正直、初めて見た時は「何それ?」ですよね。でもこれ、知らないまま入社すると月5万円レベルで損する可能性がある、超重要な仕組みです。
東京都心で6年タクシー乗務員をやっている、おかゆです。私は1社目でこの仕組みをよく理解しないまま入社して、実際に月5万円以上損していました。年間で60万円以上の差です。

本記事では、タクシーの3つの賃金体系を、失敗経験者の視点から分かりやすく解説します。
大前提:タクシーの給料は「歩合制」がベース
まず基本から。タクシーの給料は、ほぼすべての会社で歩合制(給料 = 売上 × 歩合率)がベースです。
例えば月の売上が67万円で歩合率が60%なら、給料は約40万円。

基本的には売上を上げれば上げるほど給料が増える、シンプルな仕組みです。
ただし、この「歩合制」の中身が会社によって3パターンに分かれます。

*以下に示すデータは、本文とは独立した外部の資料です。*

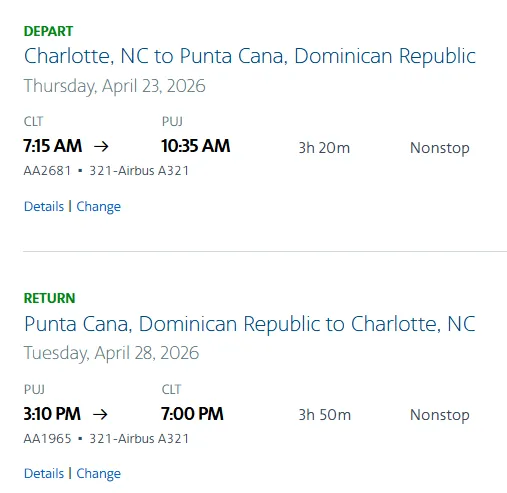Click Tuesday, April 28, 2026 date
The width and height of the screenshot is (507, 493).
tap(111, 353)
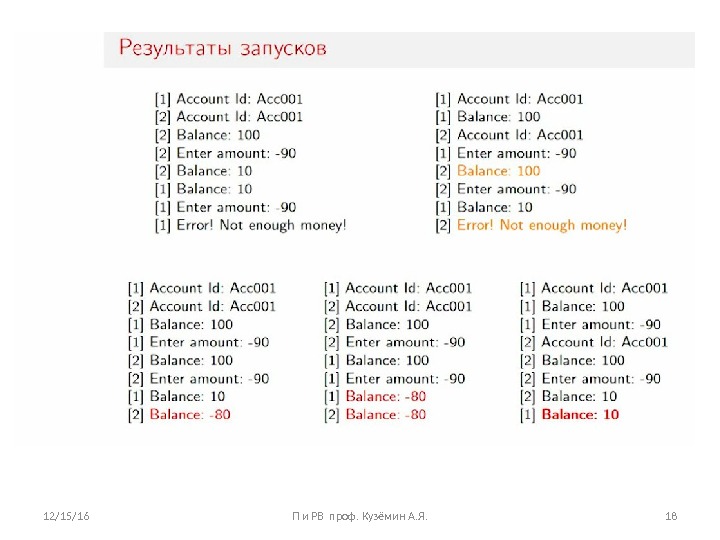Click "[2] Balance: 100" in the top-left block
This screenshot has height=540, width=720.
pyautogui.click(x=207, y=135)
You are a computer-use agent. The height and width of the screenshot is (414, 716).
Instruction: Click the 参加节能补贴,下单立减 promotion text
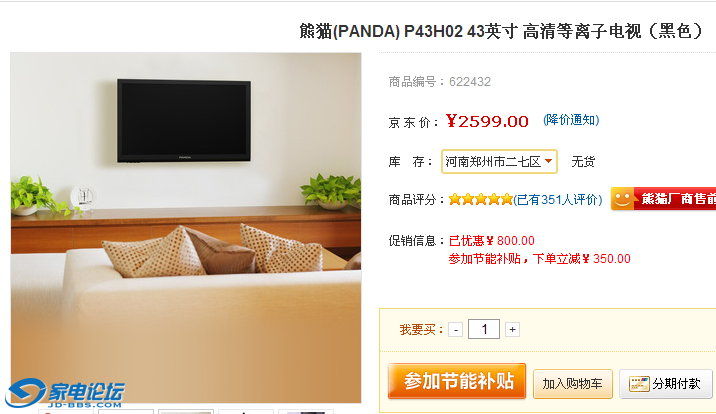pyautogui.click(x=539, y=259)
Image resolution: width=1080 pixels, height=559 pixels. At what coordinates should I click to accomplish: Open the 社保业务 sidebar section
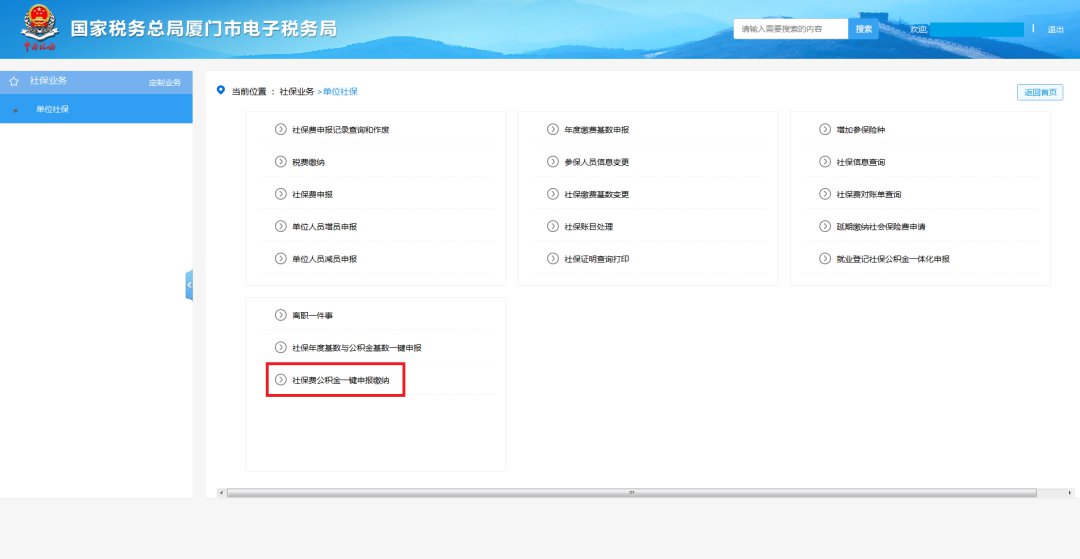coord(49,81)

それがA型・B型・AB型です。
A型賃金:固定給+歩合給+賞与の安定型
A型賃金は、固定給をベースに歩合給と賞与が乗るタイプです。
給料 = 固定給 + 歩合給 + 賞与(年2回など)
普通の会社員の給与体系に一番近い形。売上が悪い月でも固定給があるので、収入の下振れリスクが小さいのが特徴です。
- A型のメリット
- ・収入が安定する(売上が悪くても固定給がある)
・賞与(ボーナス)がある - A型のデメリット
- ・歩合率が低めに設定されている
・売上を上げても給料への反映が小さい

安定を取る代わりに、稼げる人にとっては物足りない体系。ただ、現在の東京ではA型を採用している会社はかなり少数派です。
B型賃金:完全歩合のシンプル型
B型賃金は、完全歩合制。売上×歩合率がそのまま給料になります。
給料 = 売上 × 歩合率(これだけ)
賞与はなく、毎月の給料に全部反映されるスタイル。仕組みが一番シンプルで分かりやすいのが特徴です。
- B型のメリット
- ・稼いだ分がダイレクトに給料になる
・計算がシンプルで分かりやすい
・稼げる人には一番リターンが大きい - B型のデメリット
- ・売上が悪い月は給料も下がる
- ・賞与・退職金は基本なし

「自分の腕で稼ぐ」という歩合制の本質に一番忠実な体系。実力主義でシンプルなのが好きな人向けです。
AB型賃金:歩合の一部を賞与として積み立てる型(業界の主流)
そして現在の東京で一番多いのがAB型賃金です。
仕組みはB型(完全歩合)がベースですが、歩合給の一部を会社が積み立てて、数ヶ月に一回「賞与」として支給する形になっています。
毎月の給料 = 売上 × 歩合率 − 積立分
賞与 = 積み立てた分をまとめて支給
「ボーナスがある」と聞くと嬉しく感じますが、原資は自分の売上。会社が上乗せしてくれるわけではなく、自分の歩合給の一部を後払いにしているだけです。
- AB型のメリット
- ・賞与があるので大きな買い物・ローン審査で有利
・強制的に貯金される感覚で計画的に使える - AB型のデメリット
- ・毎月の手取りは見かけの歩合率より少なくなる
- ・賞与支給前に退職すると積立分が減額・不支給になる会社もある

「賞与あり」の正体は自分の売上の後払い。ここを知らない人、本当に多いです。
要注意:「足切り」という別の罠
賃金体系とセットで知っておくべきなのが「足切り」という仕組みです。
足切りとは、一定の売上ラインを超えないと歩合率が適用されない(または下がる)仕組みのこと。
例えばこんな会社があります。
- 売上50万円まで:歩合率50%
- 売上50万円を超えた分:歩合率62%
この会社、求人サイトには「歩合率62%!」と書けてしまうんです。でも実際に62%が適用されるのは50万円を超えた部分だけ。
売上67万円の場合、単純な62%換算より月5万円以上手取りが少なくなる計算になります。
これが、私が1社目でハマった罠です。求人サイトの「歩合率62%」を信じて入社したら、給料明細を見て「あれ、計算が合わない」。問い合わせて初めて足切りの存在を知りました。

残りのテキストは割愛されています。